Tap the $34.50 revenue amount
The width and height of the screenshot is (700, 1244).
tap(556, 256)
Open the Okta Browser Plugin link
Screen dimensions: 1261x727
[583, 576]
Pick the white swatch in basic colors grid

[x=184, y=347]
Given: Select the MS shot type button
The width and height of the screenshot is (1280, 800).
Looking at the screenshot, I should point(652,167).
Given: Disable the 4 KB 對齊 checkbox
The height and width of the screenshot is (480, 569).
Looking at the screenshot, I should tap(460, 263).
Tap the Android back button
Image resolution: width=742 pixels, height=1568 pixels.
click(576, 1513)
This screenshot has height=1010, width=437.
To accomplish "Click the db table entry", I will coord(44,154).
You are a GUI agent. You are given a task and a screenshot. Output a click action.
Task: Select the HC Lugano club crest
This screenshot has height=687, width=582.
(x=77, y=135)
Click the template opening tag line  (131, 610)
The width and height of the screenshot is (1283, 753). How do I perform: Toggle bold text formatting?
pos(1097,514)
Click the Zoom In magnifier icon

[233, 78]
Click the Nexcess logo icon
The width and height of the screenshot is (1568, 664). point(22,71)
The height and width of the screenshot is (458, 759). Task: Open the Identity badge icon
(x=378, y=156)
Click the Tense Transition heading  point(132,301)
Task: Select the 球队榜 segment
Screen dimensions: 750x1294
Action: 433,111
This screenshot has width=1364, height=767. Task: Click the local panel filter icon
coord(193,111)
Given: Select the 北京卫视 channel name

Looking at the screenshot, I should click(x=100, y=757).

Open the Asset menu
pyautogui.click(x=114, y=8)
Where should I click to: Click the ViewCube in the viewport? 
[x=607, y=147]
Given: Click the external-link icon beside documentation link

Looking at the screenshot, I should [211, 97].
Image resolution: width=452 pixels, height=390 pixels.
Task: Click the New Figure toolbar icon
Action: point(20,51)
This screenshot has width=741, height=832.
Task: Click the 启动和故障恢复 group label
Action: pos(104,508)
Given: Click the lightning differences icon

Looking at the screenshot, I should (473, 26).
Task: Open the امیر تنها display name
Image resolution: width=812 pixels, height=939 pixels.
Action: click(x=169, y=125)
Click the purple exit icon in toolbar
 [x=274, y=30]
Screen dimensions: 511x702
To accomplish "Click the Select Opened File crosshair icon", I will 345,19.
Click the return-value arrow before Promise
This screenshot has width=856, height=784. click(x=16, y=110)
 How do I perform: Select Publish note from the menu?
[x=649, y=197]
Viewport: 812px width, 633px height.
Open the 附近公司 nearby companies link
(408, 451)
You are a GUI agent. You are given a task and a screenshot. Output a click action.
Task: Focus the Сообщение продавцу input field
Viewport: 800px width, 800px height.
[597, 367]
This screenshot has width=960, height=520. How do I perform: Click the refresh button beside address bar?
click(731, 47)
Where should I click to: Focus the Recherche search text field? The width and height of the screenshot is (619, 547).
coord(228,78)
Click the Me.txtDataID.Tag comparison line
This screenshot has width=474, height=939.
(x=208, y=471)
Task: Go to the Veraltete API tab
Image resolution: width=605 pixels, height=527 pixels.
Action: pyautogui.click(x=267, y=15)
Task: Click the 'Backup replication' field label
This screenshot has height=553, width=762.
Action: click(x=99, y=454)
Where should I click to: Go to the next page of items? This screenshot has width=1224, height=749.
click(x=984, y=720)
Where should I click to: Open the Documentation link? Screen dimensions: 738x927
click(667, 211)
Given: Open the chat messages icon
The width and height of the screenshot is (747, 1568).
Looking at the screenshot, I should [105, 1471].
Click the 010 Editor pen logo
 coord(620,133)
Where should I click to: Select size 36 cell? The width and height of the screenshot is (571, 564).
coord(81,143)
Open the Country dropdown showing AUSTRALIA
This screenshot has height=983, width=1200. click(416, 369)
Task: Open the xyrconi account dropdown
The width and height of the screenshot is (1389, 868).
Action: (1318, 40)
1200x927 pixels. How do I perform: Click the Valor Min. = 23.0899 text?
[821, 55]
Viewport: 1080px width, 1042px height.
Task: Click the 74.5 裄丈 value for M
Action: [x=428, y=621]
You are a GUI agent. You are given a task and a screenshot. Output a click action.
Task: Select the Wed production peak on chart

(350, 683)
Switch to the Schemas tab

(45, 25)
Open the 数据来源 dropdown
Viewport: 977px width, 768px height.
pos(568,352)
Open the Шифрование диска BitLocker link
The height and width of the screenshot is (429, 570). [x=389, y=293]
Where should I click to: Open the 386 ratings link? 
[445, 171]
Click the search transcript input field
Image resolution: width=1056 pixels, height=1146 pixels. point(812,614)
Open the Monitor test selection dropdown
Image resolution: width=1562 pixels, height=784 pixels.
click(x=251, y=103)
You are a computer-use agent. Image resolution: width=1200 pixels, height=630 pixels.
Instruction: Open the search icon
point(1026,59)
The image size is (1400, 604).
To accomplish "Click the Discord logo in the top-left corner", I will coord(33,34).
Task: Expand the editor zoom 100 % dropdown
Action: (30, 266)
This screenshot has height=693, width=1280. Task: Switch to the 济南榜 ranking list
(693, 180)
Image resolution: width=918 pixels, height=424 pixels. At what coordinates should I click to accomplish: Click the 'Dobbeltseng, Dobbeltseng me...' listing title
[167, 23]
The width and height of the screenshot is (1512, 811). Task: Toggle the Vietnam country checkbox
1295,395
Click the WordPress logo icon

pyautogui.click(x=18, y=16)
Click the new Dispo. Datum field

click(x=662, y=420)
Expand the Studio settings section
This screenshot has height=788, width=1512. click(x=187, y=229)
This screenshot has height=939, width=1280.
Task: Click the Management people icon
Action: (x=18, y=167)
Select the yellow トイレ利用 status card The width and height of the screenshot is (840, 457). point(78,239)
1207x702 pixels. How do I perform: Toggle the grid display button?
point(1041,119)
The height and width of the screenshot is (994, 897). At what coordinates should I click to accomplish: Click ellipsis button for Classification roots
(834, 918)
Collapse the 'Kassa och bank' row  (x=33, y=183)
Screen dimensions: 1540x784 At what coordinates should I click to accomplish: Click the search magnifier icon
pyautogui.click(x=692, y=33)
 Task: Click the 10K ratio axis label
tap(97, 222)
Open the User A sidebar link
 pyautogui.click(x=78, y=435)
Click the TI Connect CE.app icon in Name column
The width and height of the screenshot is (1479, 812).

- - -

Task objective
Only the lines from the one containing "Select the yellow" through the end of the records above belong in the output, each exactly as it stands, both ends included.

Result of the exercise
Select the yellow トイレ利用 status card The width and height of the screenshot is (840, 457). point(78,239)
1207x702 pixels. How do I perform: Toggle the grid display button?
point(1041,119)
The height and width of the screenshot is (994, 897). At what coordinates should I click to accomplish: Click ellipsis button for Classification roots
(834, 918)
Collapse the 'Kassa och bank' row  (x=33, y=183)
Screen dimensions: 1540x784 At what coordinates should I click to accomplish: Click the search magnifier icon
pyautogui.click(x=692, y=33)
 Task: Click the 10K ratio axis label
tap(97, 222)
Open the User A sidebar link
 pyautogui.click(x=78, y=435)
Click the TI Connect CE.app icon in Name column
The width and height of the screenshot is (1479, 812).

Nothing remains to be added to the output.